In 1997, Chevrolet decided to reintroduce an updated version of its popular Malibu, last sold in 1983. Their decision was right on as the car is a popular choice among consumers I own one. I asked to test drive the 2001 version, as I was curious to see what changes/improvements (not that the car needed any) have been made.

While no head-turner, the Malibu is a nice-looking car that offers a quiet, smooth, and comfortable ride. My two children and I drove over 1,000 miles to Florida this summer in my own Malibu and we were all quite comfortable during the long ride. The car also did quite well on gas mileage, which was a plus with today's fuel prices.

The car has plenty of spunk to handle on and off ramps with vigor. The Malibu's powerful 3.1-liter, V6 engine delivers 170 hp at 5,200 rpm and 190 lb-ft of torque at 4,000 rpm, giving it plenty of acceleration. Power flows to the front wheels through a smooth-shifting four-speed automatic transmission. And for those who prefer not to feel the road while driving, the Malibu's four-wheel independent suspension, together with front and rear stabilizer bars, keeps the rubber firmly planted to the pavement. The car's stiff body generated no rattles and kept things in control around tight corners and at highway speeds, making driving pleasurable.

Our test vehicle was a navy blue metallic with leather neutral trim interior. Once behind the wheel, you'll appreciate how roomy the interior is. The dashboard is easy to read and conveniently located audio and climate controls are readily accessible to the driver. The stereo system in the LS model has both a CD and cassette player and, new for 2001, a Radio Data System and retained accessory power, which lets the radio continue playing for 10 min after the car is off or until the driver's door is opened.

One feature I particularly like is that the ignition is located on the dash panel rather than the steering column. An auxiliary power outlet, located next to the ashtray, is easily accessible. One drawback of the 2001 model is that designers removed the dashboard gear indicator, which my '97 has. When the need arises to shift gears while driving, it was comforting to know I could quickly glance down, minimizing the amount of time my eyes were off the road.

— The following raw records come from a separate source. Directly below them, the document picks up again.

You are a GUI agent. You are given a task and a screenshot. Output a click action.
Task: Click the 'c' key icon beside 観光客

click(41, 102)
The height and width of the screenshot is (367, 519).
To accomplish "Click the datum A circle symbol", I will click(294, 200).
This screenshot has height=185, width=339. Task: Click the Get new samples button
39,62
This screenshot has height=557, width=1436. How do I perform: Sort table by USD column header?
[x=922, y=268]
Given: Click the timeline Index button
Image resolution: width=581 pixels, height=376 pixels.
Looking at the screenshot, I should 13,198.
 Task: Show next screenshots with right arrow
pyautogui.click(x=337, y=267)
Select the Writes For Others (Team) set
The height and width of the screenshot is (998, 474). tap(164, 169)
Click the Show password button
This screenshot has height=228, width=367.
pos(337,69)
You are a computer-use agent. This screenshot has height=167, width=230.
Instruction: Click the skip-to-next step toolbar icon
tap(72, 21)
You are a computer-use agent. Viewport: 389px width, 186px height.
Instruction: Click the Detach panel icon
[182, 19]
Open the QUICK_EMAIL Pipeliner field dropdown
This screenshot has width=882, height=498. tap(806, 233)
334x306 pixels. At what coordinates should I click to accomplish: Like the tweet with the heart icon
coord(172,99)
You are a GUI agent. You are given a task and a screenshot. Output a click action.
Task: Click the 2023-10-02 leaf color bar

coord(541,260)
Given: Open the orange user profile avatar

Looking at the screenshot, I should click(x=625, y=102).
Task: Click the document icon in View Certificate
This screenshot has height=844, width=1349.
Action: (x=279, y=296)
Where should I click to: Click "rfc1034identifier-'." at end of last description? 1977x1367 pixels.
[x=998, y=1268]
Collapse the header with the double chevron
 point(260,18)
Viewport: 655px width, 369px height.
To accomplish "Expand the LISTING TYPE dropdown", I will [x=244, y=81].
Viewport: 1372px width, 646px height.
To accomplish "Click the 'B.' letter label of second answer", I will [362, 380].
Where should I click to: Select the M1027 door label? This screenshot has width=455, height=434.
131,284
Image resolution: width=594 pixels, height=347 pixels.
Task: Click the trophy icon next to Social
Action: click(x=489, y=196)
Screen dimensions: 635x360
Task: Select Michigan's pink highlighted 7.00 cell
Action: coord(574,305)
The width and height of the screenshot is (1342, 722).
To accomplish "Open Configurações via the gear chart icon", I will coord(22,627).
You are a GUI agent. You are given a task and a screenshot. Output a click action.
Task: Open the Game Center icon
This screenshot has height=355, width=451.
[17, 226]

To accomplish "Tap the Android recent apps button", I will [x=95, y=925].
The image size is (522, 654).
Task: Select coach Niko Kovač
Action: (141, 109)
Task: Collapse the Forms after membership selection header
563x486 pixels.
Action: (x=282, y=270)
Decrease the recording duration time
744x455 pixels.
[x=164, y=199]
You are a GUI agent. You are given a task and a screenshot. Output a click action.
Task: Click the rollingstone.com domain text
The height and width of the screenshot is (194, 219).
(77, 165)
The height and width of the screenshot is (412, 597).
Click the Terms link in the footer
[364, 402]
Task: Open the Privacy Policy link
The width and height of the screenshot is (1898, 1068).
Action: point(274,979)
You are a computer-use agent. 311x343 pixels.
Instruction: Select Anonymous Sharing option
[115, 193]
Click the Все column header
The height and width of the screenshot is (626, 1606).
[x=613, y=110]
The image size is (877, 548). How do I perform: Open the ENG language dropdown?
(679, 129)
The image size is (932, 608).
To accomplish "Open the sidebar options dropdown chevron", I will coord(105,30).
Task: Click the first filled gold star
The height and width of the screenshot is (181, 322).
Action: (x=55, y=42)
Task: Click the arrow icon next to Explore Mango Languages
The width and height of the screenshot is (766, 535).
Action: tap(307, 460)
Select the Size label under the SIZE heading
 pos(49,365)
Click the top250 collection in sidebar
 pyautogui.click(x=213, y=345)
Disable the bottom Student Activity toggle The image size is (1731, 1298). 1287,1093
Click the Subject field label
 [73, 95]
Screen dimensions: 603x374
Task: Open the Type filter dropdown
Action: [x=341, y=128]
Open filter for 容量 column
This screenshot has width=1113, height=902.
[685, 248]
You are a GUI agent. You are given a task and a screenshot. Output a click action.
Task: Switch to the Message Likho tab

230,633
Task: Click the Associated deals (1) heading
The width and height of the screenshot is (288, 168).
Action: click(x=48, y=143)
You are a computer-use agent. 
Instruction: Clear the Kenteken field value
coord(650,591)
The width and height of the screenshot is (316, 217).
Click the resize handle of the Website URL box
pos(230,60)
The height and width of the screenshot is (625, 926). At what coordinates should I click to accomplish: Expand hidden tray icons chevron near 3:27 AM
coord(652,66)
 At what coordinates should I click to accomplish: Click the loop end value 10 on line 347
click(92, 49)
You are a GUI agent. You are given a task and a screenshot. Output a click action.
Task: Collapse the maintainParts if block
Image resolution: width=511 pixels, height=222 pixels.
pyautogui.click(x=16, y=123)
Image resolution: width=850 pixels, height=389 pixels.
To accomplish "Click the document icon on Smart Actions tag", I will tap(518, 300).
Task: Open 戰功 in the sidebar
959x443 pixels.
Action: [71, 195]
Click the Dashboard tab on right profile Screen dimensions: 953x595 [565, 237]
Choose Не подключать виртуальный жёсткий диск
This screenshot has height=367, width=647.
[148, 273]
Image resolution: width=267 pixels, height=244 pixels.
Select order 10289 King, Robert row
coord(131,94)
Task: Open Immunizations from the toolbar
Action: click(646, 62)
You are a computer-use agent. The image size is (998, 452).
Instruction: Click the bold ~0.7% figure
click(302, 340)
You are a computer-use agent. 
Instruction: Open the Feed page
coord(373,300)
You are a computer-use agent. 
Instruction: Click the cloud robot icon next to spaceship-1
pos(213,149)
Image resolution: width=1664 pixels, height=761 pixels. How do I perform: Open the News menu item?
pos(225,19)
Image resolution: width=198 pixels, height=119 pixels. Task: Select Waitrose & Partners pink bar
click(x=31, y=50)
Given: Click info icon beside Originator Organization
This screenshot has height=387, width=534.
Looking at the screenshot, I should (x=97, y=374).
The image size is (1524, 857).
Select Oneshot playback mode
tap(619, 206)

The interior also gets high marks for easy-to-reach cupholders. The seats are very comfortable, but only the driver's seat has power adjustment controls. A drawback for rear-seat passengers is the elimination of the armrest from the middle of the back seat. My children both enjoy the armrest, especially my 8-year-old daughter who frequently uses it as a pillow when she falls asleep. One feature I'd like to see added is reading lamps above each door for rear passengers. Trunk space is plentiful and split-folding rear seats increase trunk capacity for hauling large objects.

Base price for our test vehicle was $19,300. Another $1,320 was tacked on for the preferred equipment package (rear-deck spoiler, electric sliding sunroof, and special leather bucket seats), $125 for a Gold package (gold center grille bar, wheel center cap emblems, and interior and exterior badging), and a $575 destination charge, for an out-the-door price of $21,320. All things considered, the car is worth the money, with or without the added packages.